> **Data provided**
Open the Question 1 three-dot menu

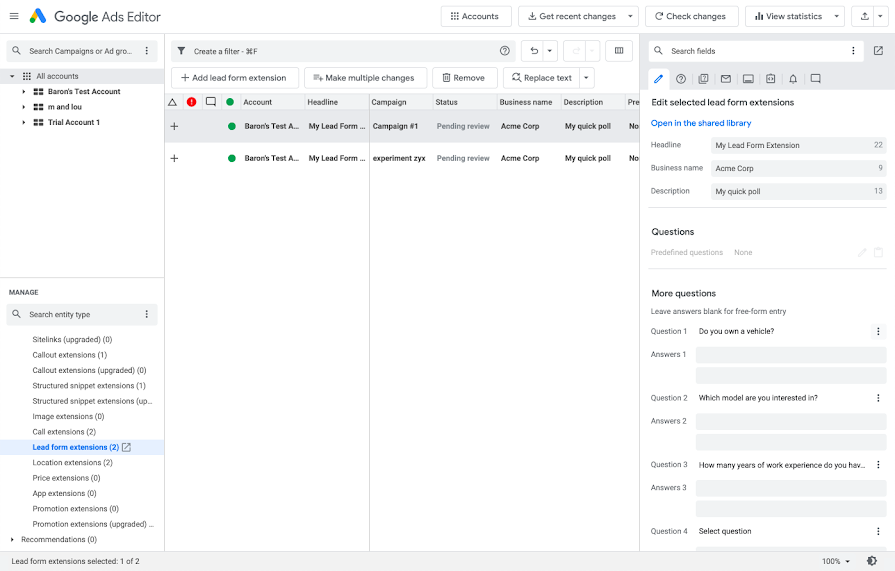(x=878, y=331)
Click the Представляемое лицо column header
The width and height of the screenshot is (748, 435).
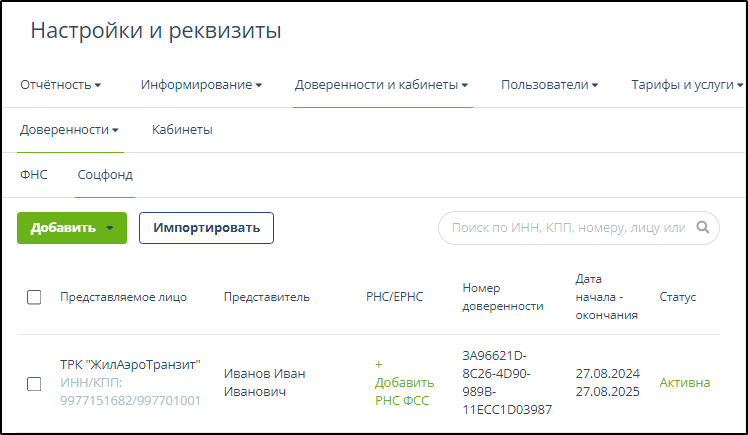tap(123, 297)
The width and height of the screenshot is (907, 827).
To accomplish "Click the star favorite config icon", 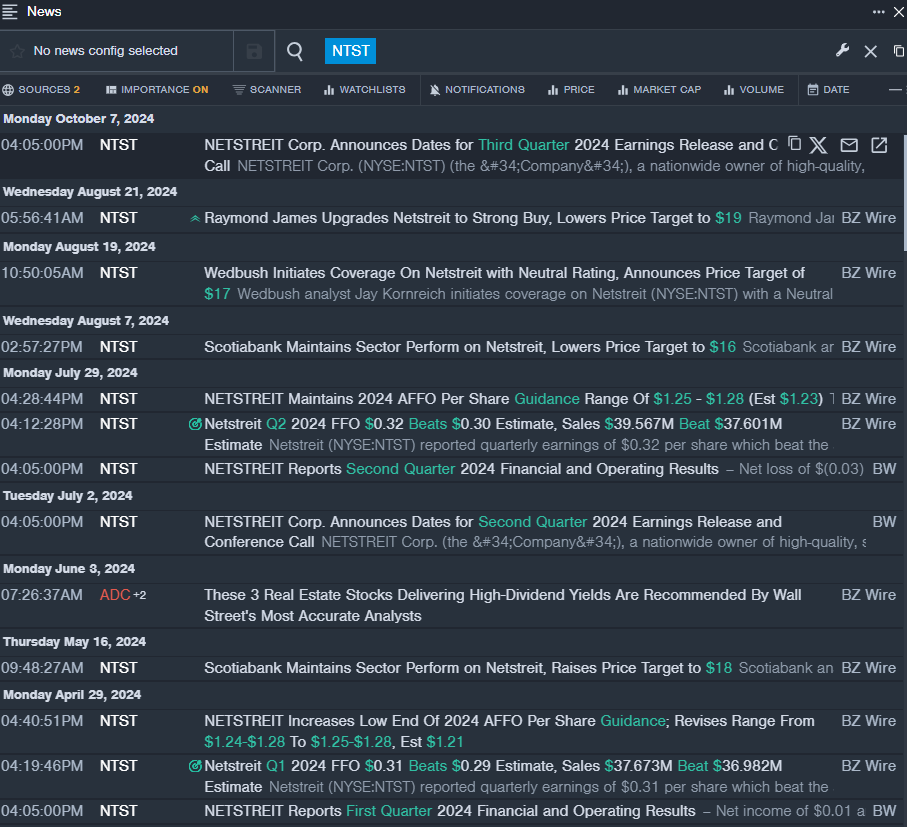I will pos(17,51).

> **Task prompt**
Exactly as written, please give again the lines from the beginning of the listing through the line containing "The width and height of the screenshot is (907, 827).", inclusive, without any pictures.

> **Exercise answer**
Open the Question 1 three-dot menu

(x=878, y=331)
Click the Представляемое лицо column header
The width and height of the screenshot is (748, 435).
tap(123, 297)
The width and height of the screenshot is (907, 827).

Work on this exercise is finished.